### [TASK DIRECTIONS]
Out of the data below, copy every line with the string "dropdown".

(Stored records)

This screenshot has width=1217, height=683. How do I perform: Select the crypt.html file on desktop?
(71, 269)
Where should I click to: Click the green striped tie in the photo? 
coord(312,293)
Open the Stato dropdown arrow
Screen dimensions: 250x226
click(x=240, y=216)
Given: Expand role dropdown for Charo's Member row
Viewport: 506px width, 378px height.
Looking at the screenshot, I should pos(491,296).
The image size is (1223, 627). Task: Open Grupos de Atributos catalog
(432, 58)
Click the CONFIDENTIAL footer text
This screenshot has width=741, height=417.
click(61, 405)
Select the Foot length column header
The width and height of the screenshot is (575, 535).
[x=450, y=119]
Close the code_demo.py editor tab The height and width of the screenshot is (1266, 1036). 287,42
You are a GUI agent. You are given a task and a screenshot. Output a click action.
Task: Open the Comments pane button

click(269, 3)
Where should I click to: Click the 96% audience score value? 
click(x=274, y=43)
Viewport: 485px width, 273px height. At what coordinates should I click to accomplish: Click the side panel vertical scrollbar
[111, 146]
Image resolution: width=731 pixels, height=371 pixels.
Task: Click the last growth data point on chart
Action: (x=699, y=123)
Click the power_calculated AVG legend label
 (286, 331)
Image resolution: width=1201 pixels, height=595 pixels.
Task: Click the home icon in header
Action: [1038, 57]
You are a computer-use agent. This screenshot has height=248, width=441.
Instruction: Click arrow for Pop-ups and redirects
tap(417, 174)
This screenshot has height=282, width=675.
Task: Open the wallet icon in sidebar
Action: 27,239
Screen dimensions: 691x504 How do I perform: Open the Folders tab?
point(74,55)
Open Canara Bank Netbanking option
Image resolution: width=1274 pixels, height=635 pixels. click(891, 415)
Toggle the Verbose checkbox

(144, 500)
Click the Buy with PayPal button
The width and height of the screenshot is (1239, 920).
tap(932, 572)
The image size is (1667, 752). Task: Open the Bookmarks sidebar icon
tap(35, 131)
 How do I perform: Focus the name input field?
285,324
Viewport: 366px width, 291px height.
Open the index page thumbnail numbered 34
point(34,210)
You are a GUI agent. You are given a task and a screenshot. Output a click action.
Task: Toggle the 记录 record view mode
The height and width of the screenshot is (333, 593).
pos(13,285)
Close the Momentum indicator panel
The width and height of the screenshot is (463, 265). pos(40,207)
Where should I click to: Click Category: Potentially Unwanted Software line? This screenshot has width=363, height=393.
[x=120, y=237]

### [REPLY TO THE TASK]
Open the Stato dropdown arrow
Given: Expand role dropdown for Charo's Member row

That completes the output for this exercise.